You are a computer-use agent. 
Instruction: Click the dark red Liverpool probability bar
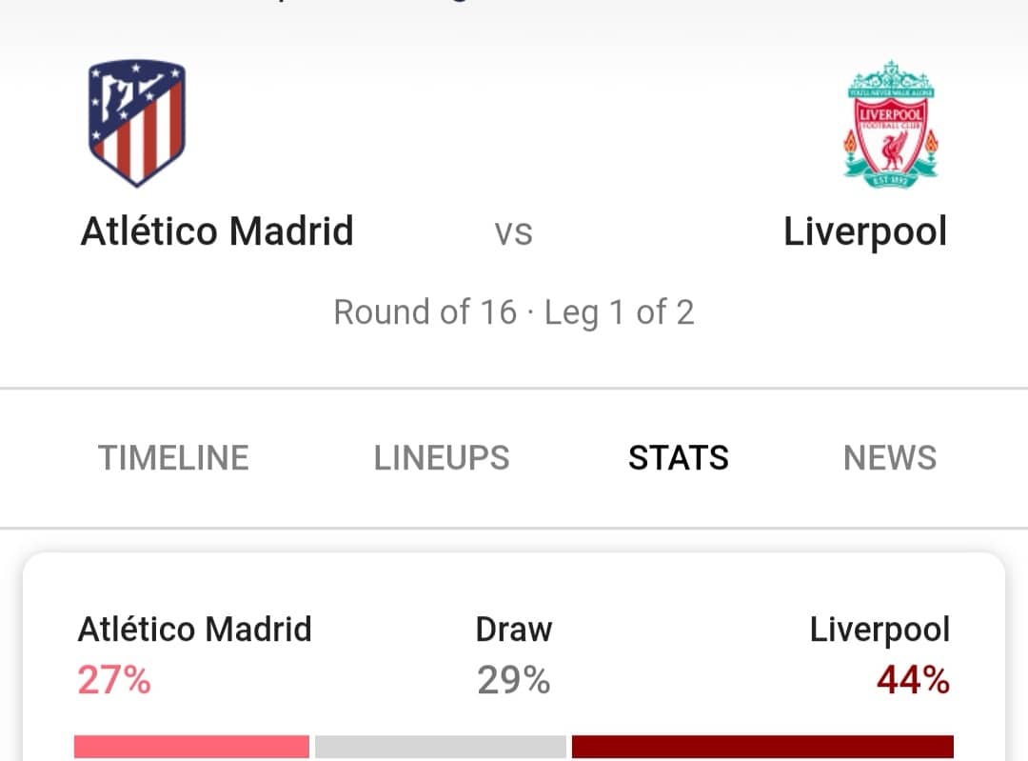pos(762,748)
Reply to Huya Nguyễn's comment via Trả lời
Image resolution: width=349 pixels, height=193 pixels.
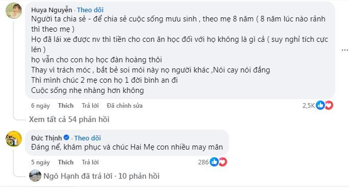point(90,106)
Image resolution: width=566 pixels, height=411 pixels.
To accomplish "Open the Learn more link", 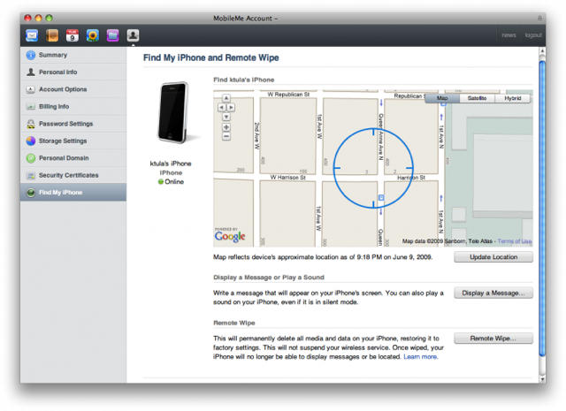I will pos(420,357).
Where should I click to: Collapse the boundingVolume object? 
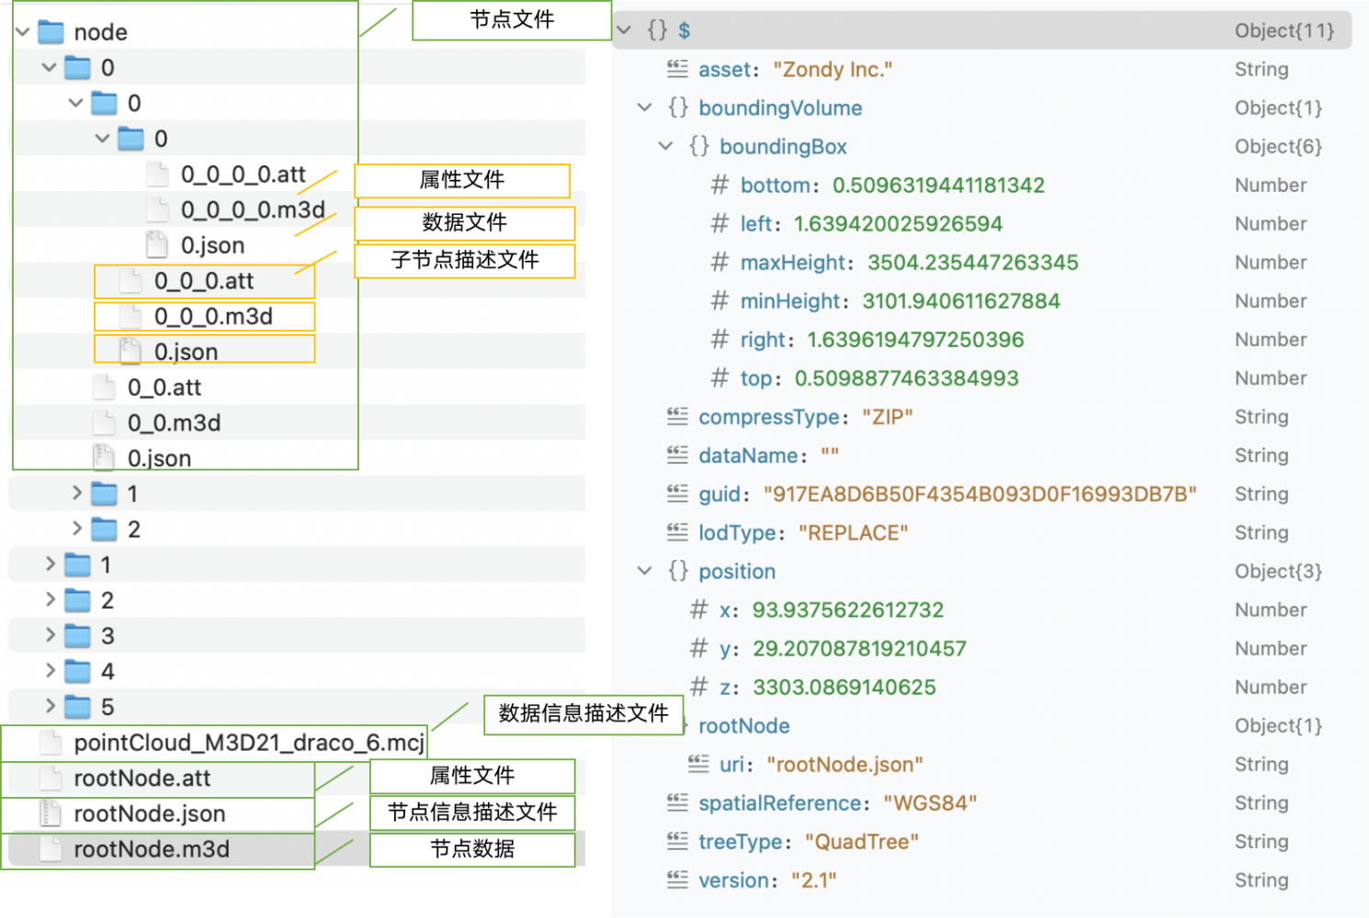pyautogui.click(x=645, y=107)
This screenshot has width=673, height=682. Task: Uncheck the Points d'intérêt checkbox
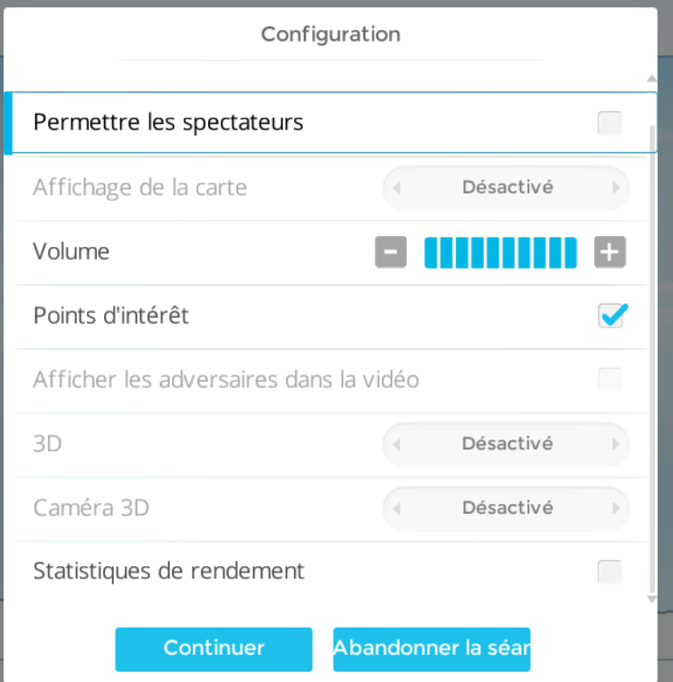[611, 316]
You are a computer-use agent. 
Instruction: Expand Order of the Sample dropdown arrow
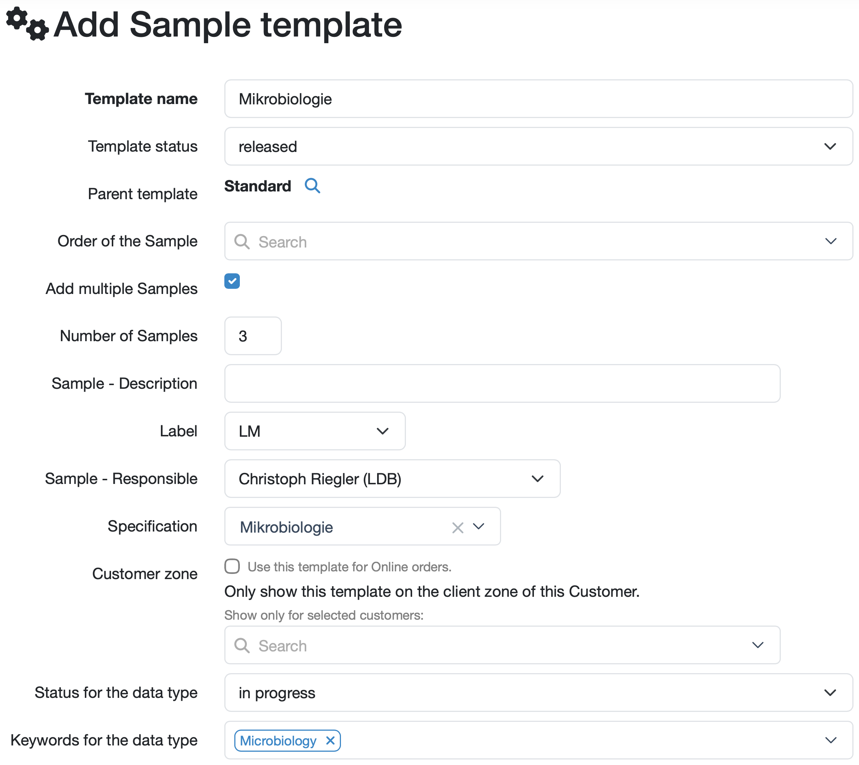[830, 241]
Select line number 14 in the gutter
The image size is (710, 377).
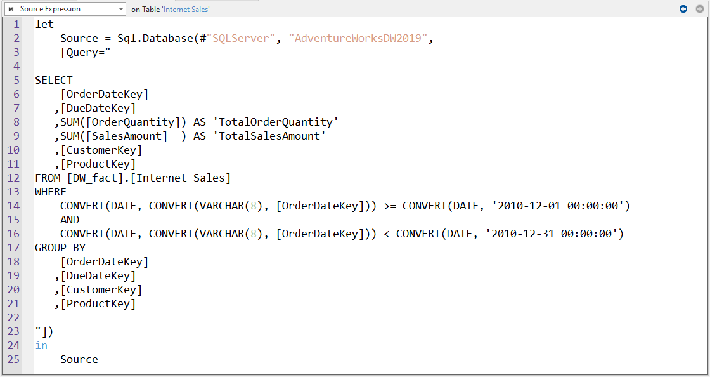coord(13,206)
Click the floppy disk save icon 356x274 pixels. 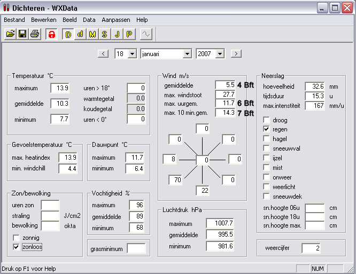click(x=22, y=34)
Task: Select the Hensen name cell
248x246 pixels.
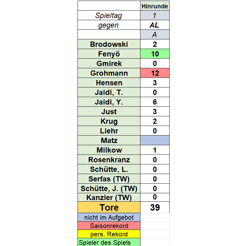Action: click(109, 83)
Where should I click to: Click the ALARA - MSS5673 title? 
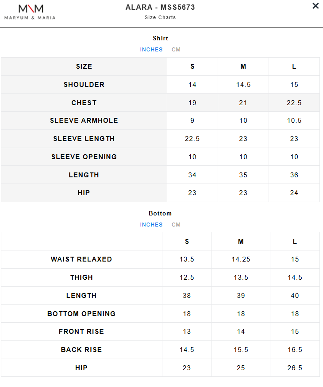(x=160, y=8)
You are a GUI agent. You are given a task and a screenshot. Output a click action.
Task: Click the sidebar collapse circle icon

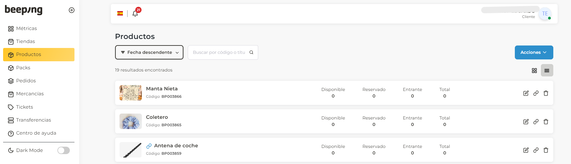[x=72, y=10]
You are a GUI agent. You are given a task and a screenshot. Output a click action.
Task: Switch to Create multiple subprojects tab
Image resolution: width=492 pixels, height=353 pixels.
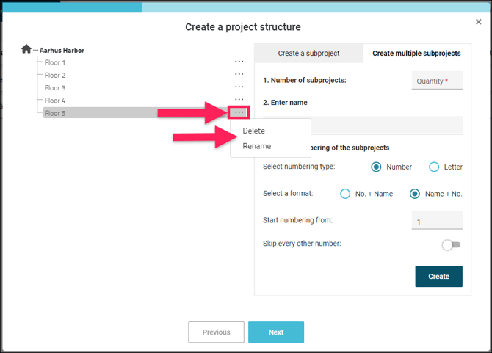(x=416, y=54)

━━━━━━━━━━━━━━━━

• [WORK TO BE COMPLETED]: Copy out the material word for word, from the line containing "Where should I click to: Click" through to its very end, and leave the pictures out of your answer.

• [COMPLETED EXERCISE]:
Where should I click to: Click the ALARA - MSS5673 title? 
(x=160, y=8)
You are a GUI agent. You are given a task and a screenshot. Output a click action.
Task: Click the sidebar collapse circle icon

[x=72, y=10]
You are a GUI agent. You are given a task and a screenshot. Output a click action.
Task: Switch to Create multiple subprojects tab
Image resolution: width=492 pixels, height=353 pixels.
(x=416, y=54)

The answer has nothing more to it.